Source document:
.....
If $\mathbf{A}$ is real symmetric, prove $\mathbf{A}^n=\mathbf{0}$ implies $\mathbf{A}=\mathbf{0}$

Question

For all $\mathbf{x}$, we see that $\mathbf{A}^n\mathbf{x}=\mathbf{0}$. Therefore we can construct a linearly independent basis of eigenvectors (each with eigenvalue $0$). Following from this, the eigenvectors of $\mathbf{A}$ must also form a basis, with eigenvalues $0^{1/n}=0$. Since a square matrix is diagonalizable iff there is a basis of its eigenvectors, there exists a frame in where $\mathbf{A} = \mathrm{diag}(0,\cdots,0) = \mathbf{0}$. However $\mathbf{0}\mathbf{M}=\mathbf{0}$ for all matrices $\mathbf{M}$ so therefore $\mathbf{A} = \mathbf{0}$ in any frame.

Is this proof complete? Where have I used the fact that $\boldsymbol{A}$ is real symmetric? The question actually asks you to consider the quadratic form $Q = \mathbf{x^T}\mathbf{A}\mathbf{x}$ but how does this help? Are there any other proofs?
.....
Study material:
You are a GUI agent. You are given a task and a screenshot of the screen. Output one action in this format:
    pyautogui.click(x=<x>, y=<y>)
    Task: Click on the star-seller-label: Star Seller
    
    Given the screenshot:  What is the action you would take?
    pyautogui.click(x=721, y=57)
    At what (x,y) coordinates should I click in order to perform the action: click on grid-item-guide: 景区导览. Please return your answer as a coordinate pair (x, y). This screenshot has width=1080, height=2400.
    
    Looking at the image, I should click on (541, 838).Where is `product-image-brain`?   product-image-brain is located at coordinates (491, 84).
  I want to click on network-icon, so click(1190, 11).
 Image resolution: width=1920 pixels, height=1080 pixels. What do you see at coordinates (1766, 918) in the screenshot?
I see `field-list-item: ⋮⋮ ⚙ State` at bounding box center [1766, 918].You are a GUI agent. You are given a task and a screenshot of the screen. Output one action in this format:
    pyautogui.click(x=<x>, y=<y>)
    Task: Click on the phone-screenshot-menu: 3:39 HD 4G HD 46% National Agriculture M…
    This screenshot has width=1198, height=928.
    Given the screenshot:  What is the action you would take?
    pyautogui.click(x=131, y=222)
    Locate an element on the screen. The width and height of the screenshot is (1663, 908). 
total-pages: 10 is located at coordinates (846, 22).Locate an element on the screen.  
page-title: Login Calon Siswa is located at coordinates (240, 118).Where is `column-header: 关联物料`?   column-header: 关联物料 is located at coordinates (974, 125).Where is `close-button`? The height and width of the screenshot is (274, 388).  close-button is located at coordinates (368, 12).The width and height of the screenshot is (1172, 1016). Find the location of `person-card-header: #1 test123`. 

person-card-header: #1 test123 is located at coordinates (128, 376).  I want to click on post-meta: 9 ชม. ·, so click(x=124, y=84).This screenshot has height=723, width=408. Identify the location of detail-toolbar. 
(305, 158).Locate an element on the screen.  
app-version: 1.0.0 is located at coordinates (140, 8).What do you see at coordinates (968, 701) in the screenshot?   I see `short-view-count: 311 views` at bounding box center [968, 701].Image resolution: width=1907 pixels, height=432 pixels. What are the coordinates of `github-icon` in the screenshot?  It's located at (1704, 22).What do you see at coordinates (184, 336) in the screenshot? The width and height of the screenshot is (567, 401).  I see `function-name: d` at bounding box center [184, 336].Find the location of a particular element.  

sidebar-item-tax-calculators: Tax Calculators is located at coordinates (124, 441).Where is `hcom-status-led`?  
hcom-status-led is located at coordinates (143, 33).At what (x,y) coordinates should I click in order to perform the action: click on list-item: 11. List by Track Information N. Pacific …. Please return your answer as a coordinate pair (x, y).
.....
What to work on:
**1)** From the forum question about real symmetric matrices, extract the passage starting with "Is this proof" and going on through "any other proofs?".
**2)** Answer these from the forum question about real symmetric matrices:
(a) What eigenvalue does each eigenvector in the constructed basis have?
(b) What quadratic form does the original question say to consider?
(c) What does $\mathbf{A}$ equal in the frame where it is diagonal?
**3)** Write what follows the last sentence of the forum question about real symmetric matrices.

Responses:
**1)**
Is this proof complete? Where have I used the fact that $\boldsymbol{A}$ is real symmetric? The question actually asks you to consider the quadratic form $Q = \mathbf{x^T}\mathbf{A}\mathbf{x}$ but how does this help? Are there any other proofs?

**2)**
(a) $0$
(b) $Q = \mathbf{x^T}\mathbf{A}\mathbf{x}$
(c) $\mathrm{diag}(0,\cdots,0) = \mathbf{0}$

**3)**
Answer 1

By induction. Let $n>1$ then for any $x, y \in V$ $$0 = \langle A^n x, y \rangle = \langle A^{n-1} x, A y \rangle.$$ This shows that $A^{n-1}V$ is orthogonal to $A V$ and in particular, since $A^{n-1}V \subseteq AV$, $A^{n-1}V$ is orthogonal to itself. Therefore $A^{n-1} = 0$.

Answer 2

Notice that $\text{tr}(A^TA)=0$ implies $A=0$. Since $A$ is symmetric, then it follows from $A^2=0$ that $A=0$.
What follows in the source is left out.